*Short task:* Copy the records below line for line with no changes, leaving out the pictures.

## start Supplied data

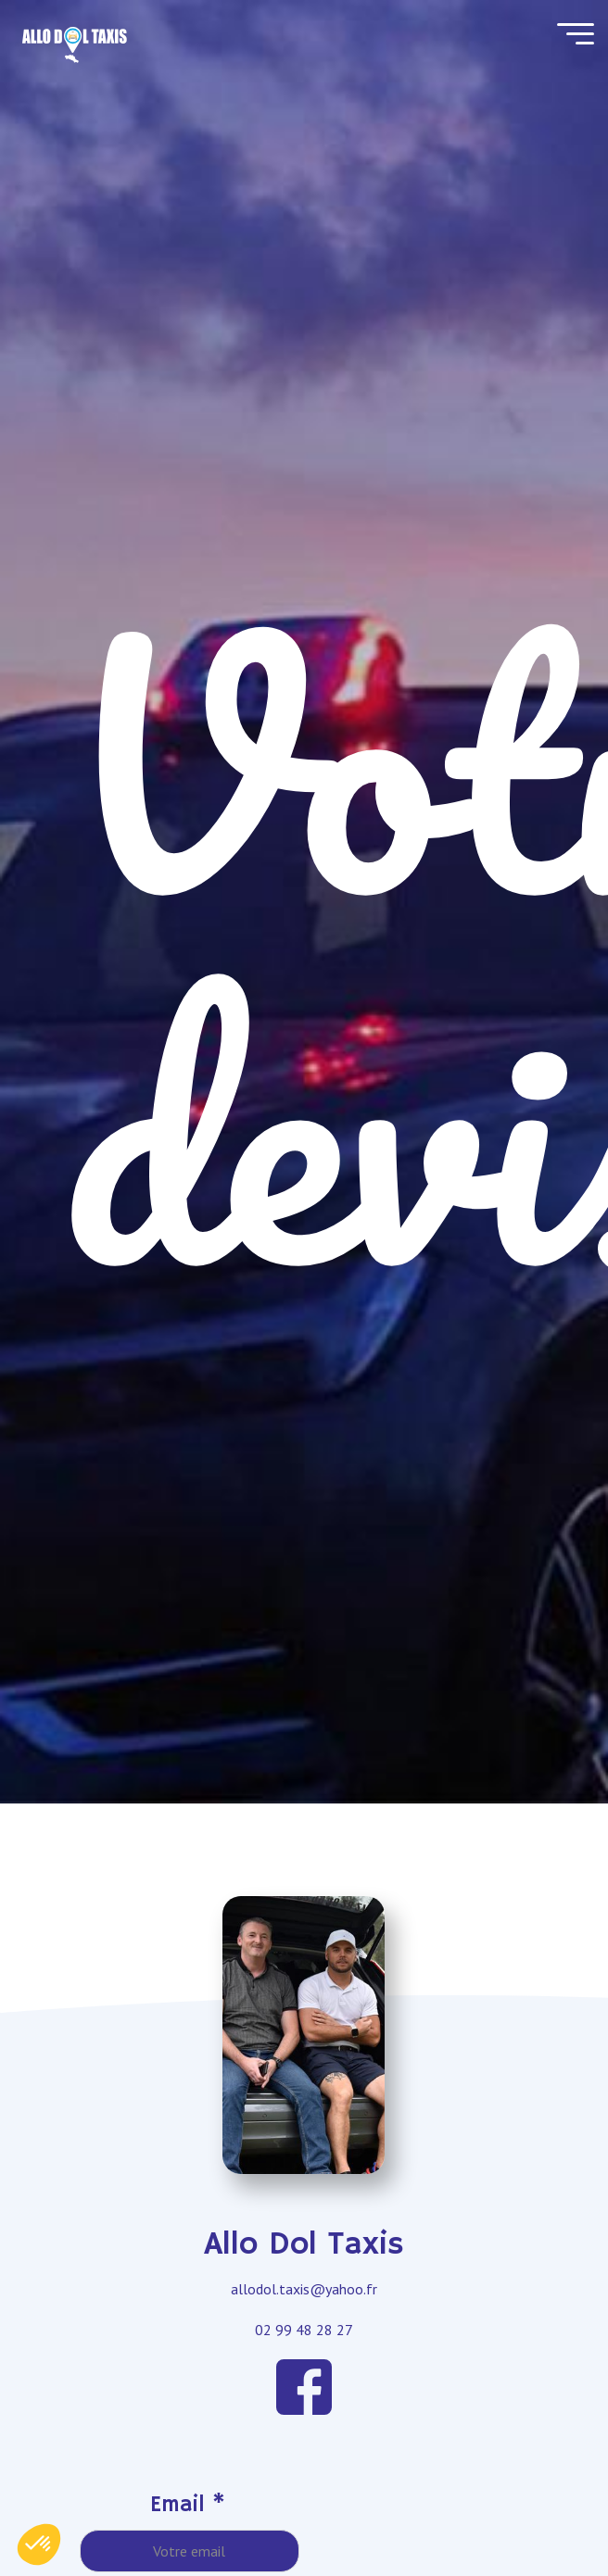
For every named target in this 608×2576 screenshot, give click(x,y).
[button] (39, 2544)
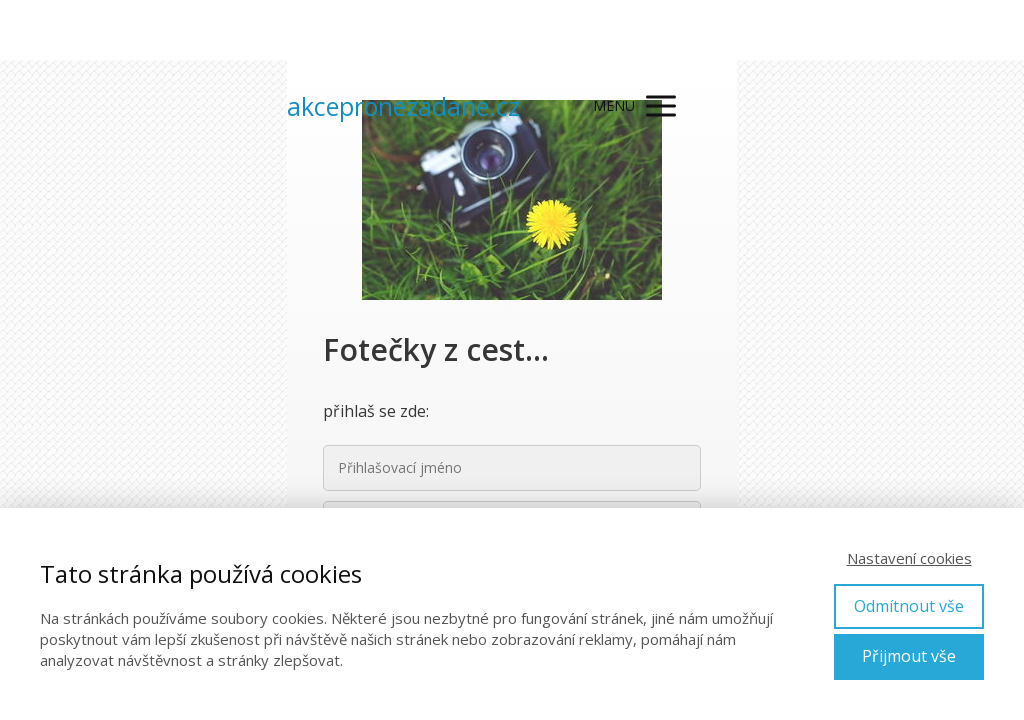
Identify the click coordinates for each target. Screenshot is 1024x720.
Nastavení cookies (909, 558)
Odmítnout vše (909, 606)
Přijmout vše (909, 656)
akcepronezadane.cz (403, 106)
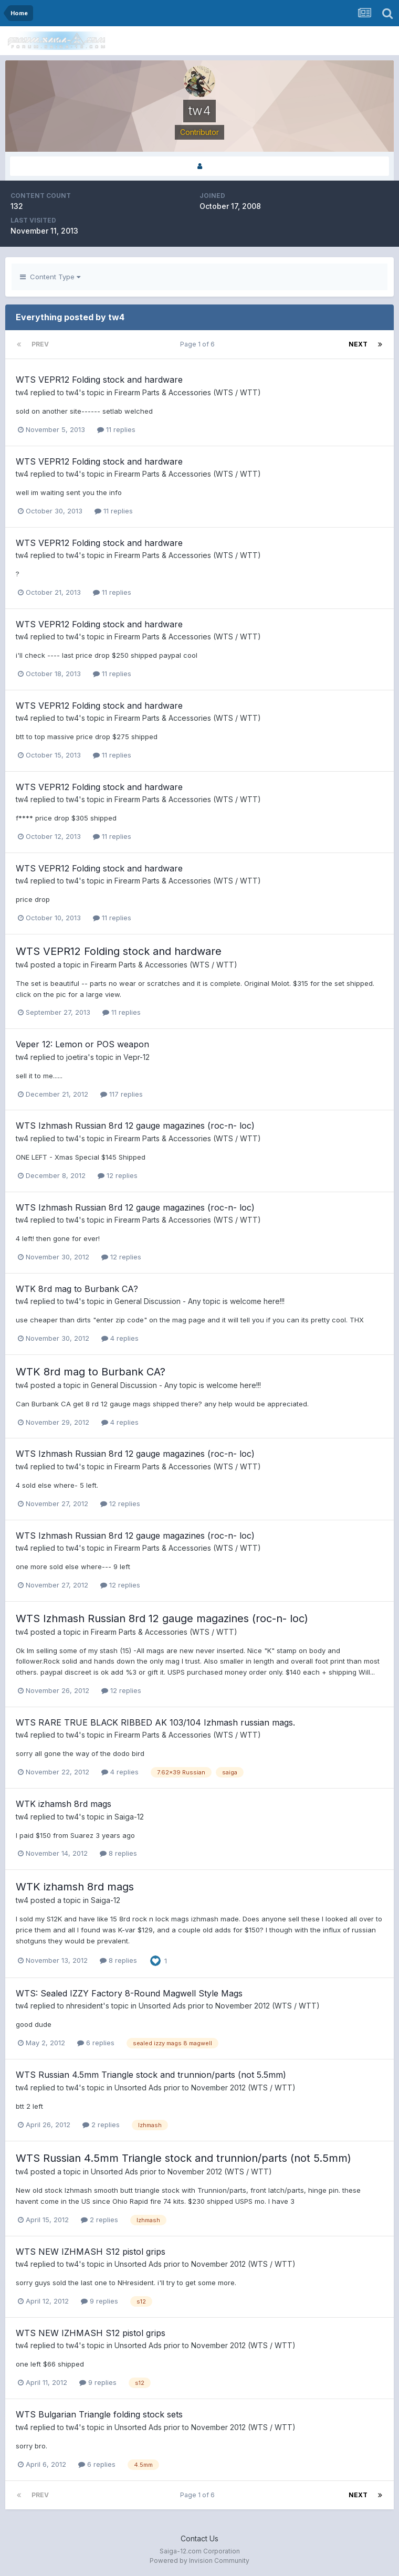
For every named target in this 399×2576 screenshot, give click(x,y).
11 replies (116, 429)
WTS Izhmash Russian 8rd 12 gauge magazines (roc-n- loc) (135, 1125)
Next (358, 344)
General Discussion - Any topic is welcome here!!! (199, 1301)
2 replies (101, 2124)
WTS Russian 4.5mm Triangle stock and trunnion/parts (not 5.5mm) (151, 2074)
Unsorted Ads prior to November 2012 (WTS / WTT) (229, 2005)
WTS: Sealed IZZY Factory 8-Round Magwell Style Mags (129, 1993)
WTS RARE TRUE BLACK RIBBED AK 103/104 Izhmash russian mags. (155, 1722)
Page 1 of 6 (199, 344)
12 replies (118, 1175)
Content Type (50, 276)
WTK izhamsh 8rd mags (63, 1804)
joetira (77, 1057)
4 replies (120, 1338)
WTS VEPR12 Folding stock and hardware (99, 379)
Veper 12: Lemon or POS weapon (82, 1044)
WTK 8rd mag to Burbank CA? (77, 1289)
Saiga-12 (129, 1816)
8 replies (118, 1853)
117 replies (121, 1094)
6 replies (95, 2042)
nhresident (84, 2005)
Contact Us (199, 2538)
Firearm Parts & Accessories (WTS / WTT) (187, 392)
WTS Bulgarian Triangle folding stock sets (99, 2414)
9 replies (99, 2301)
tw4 (22, 392)
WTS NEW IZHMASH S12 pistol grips (90, 2251)
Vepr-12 (136, 1057)
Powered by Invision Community (199, 2560)
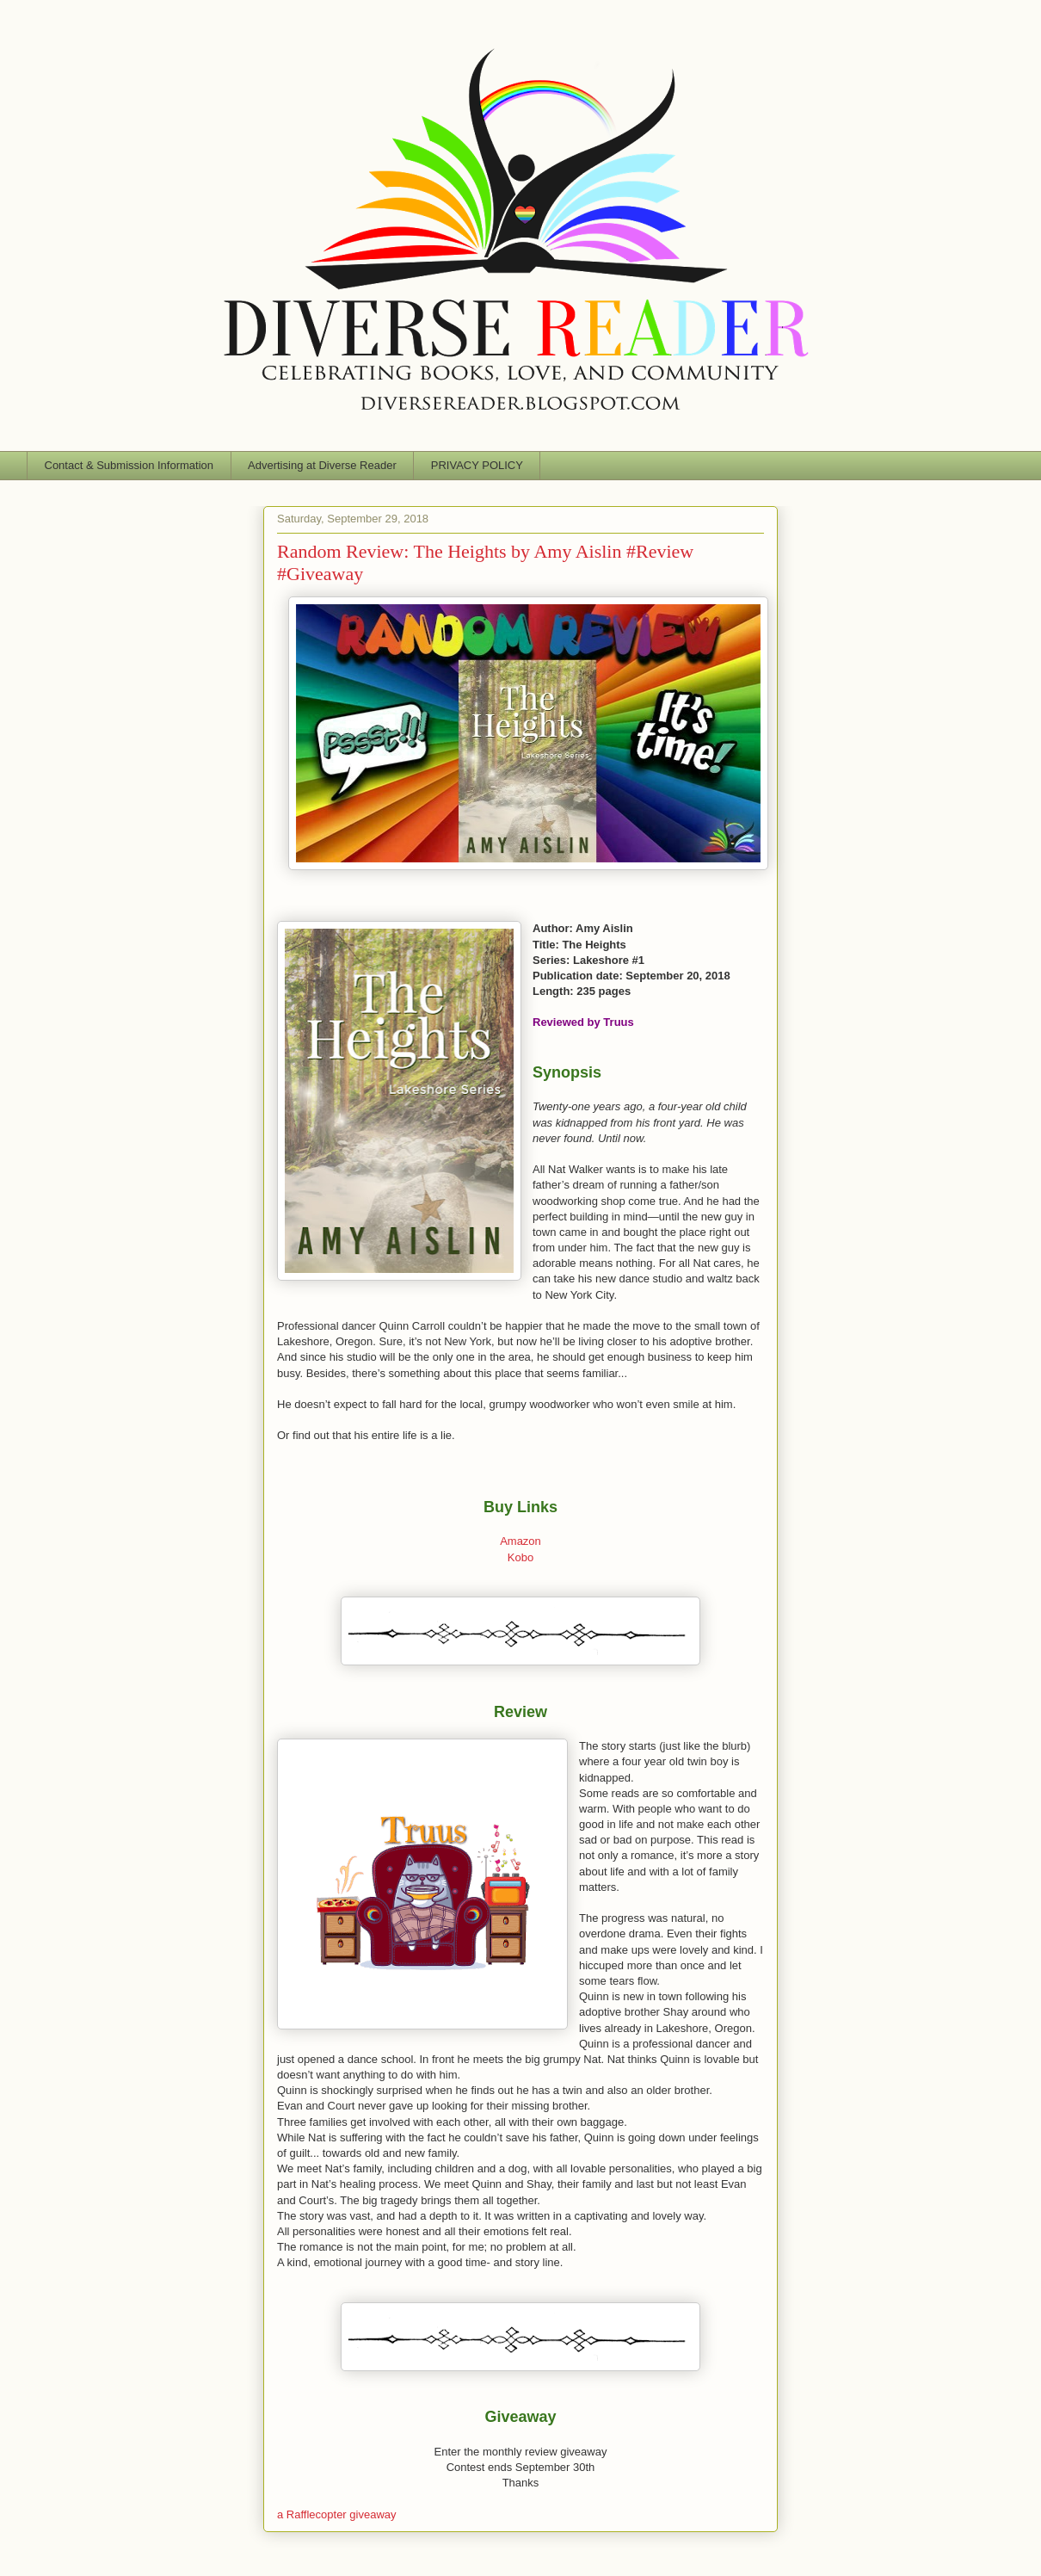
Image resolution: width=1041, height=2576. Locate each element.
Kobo (520, 1557)
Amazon (520, 1541)
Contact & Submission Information (129, 465)
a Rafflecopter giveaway (337, 2514)
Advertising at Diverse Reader (322, 465)
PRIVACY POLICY (477, 465)
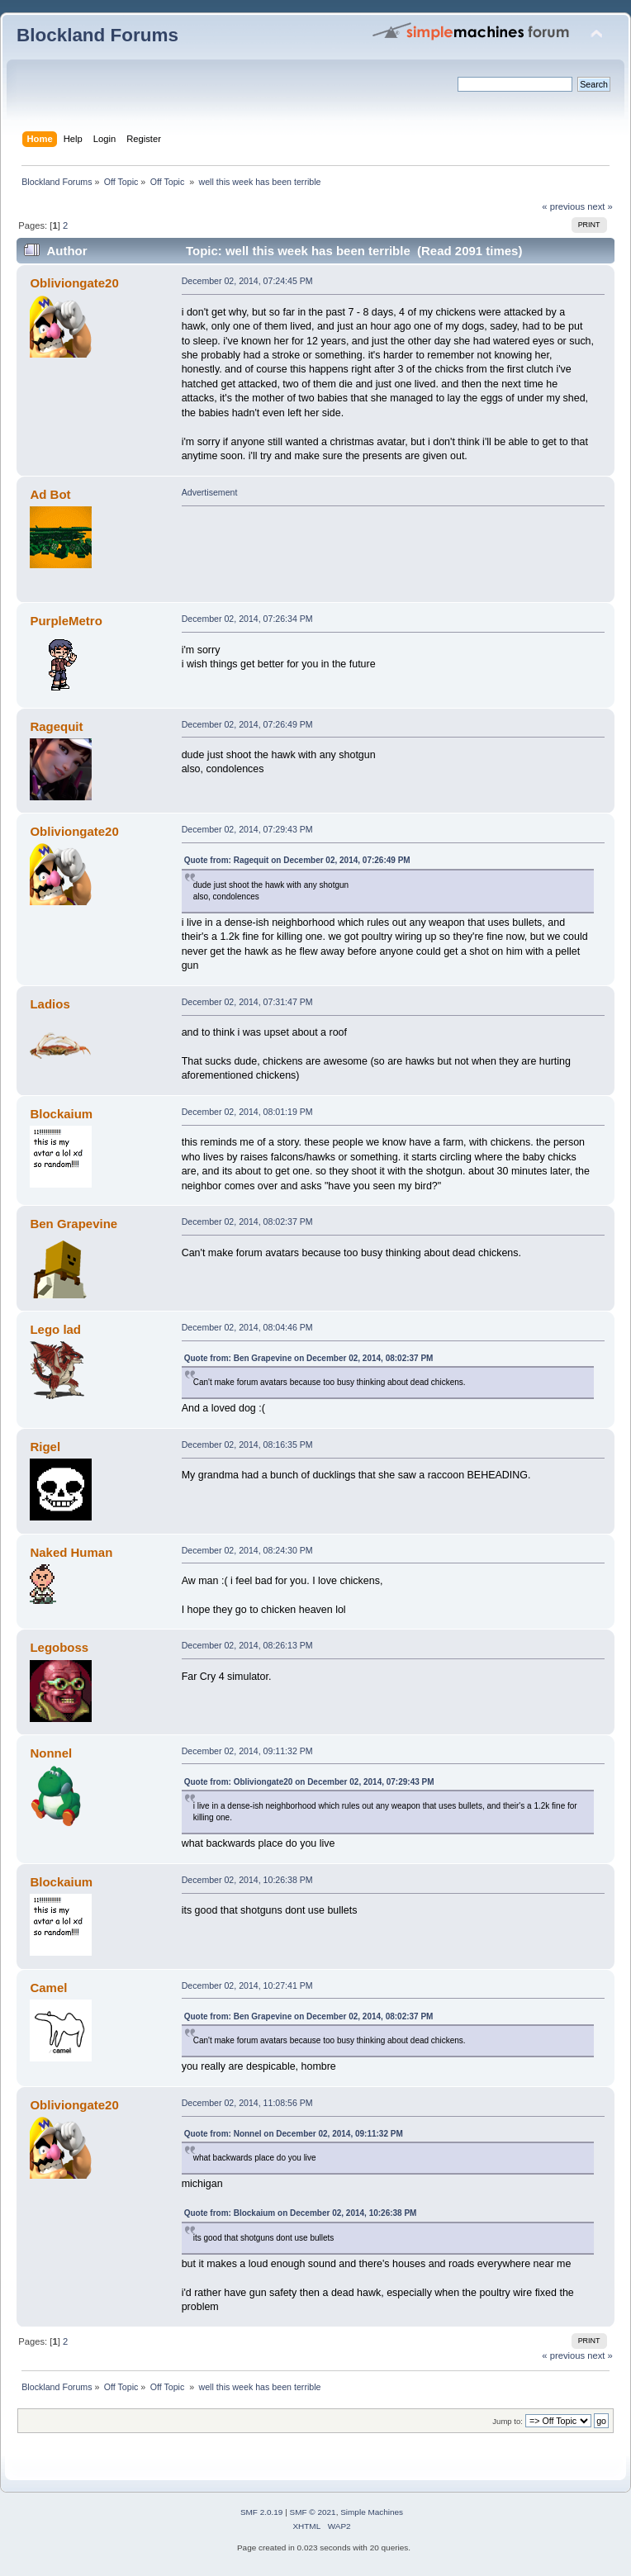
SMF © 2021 (313, 2512)
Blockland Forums (97, 35)
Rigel (45, 1447)
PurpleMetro (66, 621)
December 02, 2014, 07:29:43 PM (247, 829)
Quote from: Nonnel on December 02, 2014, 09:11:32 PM (293, 2133)
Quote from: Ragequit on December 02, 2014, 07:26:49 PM (297, 860)
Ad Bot (50, 494)
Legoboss (59, 1647)
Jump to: (507, 2421)
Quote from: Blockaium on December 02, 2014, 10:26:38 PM (300, 2213)
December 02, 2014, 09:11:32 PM (247, 1751)
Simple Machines (371, 2512)
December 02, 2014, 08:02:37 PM (247, 1221)
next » (600, 206)
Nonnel (51, 1753)
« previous (563, 206)
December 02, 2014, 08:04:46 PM (247, 1327)
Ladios (49, 1004)
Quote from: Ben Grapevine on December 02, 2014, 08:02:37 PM (309, 1358)
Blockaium (61, 1114)
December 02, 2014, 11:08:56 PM (247, 2103)
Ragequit (56, 726)
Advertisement (210, 492)
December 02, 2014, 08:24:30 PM (247, 1550)
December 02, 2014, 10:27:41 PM (247, 1985)
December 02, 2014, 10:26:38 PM (247, 1880)
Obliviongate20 (74, 283)
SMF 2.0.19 (261, 2512)
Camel (48, 1988)
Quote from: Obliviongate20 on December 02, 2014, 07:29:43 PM (309, 1781)
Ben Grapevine (73, 1224)
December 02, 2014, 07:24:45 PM (247, 281)
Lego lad (55, 1329)
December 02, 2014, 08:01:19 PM (247, 1112)
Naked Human (71, 1552)
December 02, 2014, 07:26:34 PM (247, 619)
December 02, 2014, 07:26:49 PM (247, 724)
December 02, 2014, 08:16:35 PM (247, 1444)
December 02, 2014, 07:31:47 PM (247, 1002)
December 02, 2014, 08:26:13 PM (247, 1645)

## end Supplied data

*Finished task:*
For every named target in this 608×2576 screenshot, give click(x,y).
[button] (39, 2544)
Identify the click coordinates for each target. Screenshot is 1024x720.
Nastavení cookies (909, 558)
Odmítnout vše (909, 606)
Přijmout vše (909, 656)
akcepronezadane.cz (403, 106)
For every named target in this 399×2576 screenshot, give click(x,y).
11 replies (116, 429)
WTS Izhmash Russian 8rd 12 gauge magazines (roc-n- loc) (135, 1125)
Next (358, 344)
General Discussion - Any topic is welcome here!!! (199, 1301)
2 replies (101, 2124)
WTS Russian 4.5mm Triangle stock and trunnion/parts (not 5.5mm) (151, 2074)
Unsorted Ads prior to November 2012 (WTS / WTT) (229, 2005)
WTS: Sealed IZZY Factory 8-Round Magwell Style Mags (129, 1993)
WTS RARE TRUE BLACK RIBBED AK 103/104 Izhmash russian mags. (155, 1722)
Page 1 of 6 (199, 344)
12 replies (118, 1175)
Content Type (50, 276)
WTK izhamsh 8rd mags (63, 1804)
joetira (77, 1057)
4 replies (120, 1338)
WTS VEPR12 Folding stock and hardware (99, 379)
Veper 12: Lemon or POS weapon (82, 1044)
WTK 8rd mag to Burbank CA? (77, 1289)
Saiga-12 (129, 1816)
8 replies (118, 1853)
117 replies (121, 1094)
6 replies (95, 2042)
nhresident (84, 2005)
Contact Us (199, 2538)
Firearm Parts & Accessories (WTS / WTT) (187, 392)
WTS Bulgarian Triangle folding stock sets (99, 2414)
9 replies (99, 2301)
tw4 (22, 392)
WTS NEW IZHMASH S12 pistol grips (90, 2251)
Vepr-12 (136, 1057)
Powered by Invision Community (199, 2560)
Image resolution: width=1041, height=2576. Locate each element.
Kobo (520, 1557)
Amazon (520, 1541)
Contact & Submission Information (129, 465)
a Rafflecopter giveaway (337, 2514)
Advertising at Diverse Reader (322, 465)
PRIVACY POLICY (477, 465)
SMF © 2021 (313, 2512)
Blockland Forums (97, 35)
Rigel (45, 1447)
PurpleMetro (66, 621)
December 02, 2014, 07:29:43 PM (247, 829)
Quote from: Nonnel on December 02, 2014, 09:11:32 PM (293, 2133)
Quote from: Ragequit on December 02, 2014, 07:26:49 PM (297, 860)
Ad Bot (50, 494)
Legoboss (59, 1647)
Jump to: (507, 2421)
Quote from: Blockaium on December 02, 2014, 10:26:38 PM (300, 2213)
December 02, 2014, 09:11:32 PM (247, 1751)
Simple Machines (371, 2512)
December 02, 2014, 08:02:37 PM (247, 1221)
next » (600, 206)
Nonnel (51, 1753)
« previous (563, 206)
December 02, 2014, 08:04:46 PM (247, 1327)
Ladios (49, 1004)
Quote from: Ben Grapevine on December 02, 2014, 08:02:37 PM (309, 1358)
Blockaium (61, 1114)
December 02, 2014, 11:08:56 PM (247, 2103)
Ragequit (56, 726)
Advertisement (210, 492)
December 02, 2014, 08:24:30 PM (247, 1550)
December 02, 2014, 10:27:41 PM (247, 1985)
December 02, 2014, 10:26:38 PM (247, 1880)
Obliviongate20 (74, 283)
SMF 2.0.19 (261, 2512)
Camel (48, 1988)
Quote from: Obliviongate20 on December 02, 2014, 07:29:43 PM (309, 1781)
Ben Grapevine (73, 1224)
December 02, 2014, 07:24:45 PM (247, 281)
Lego lad (55, 1329)
December 02, 2014, 08:01:19 PM (247, 1112)
Naked Human (71, 1552)
December 02, 2014, 07:26:34 PM (247, 619)
December 02, 2014, 07:26:49 PM (247, 724)
December 02, 2014, 08:16:35 PM (247, 1444)
December 02, 2014, 07:31:47 PM (247, 1002)
December 02, 2014, 08:26:13 PM (247, 1645)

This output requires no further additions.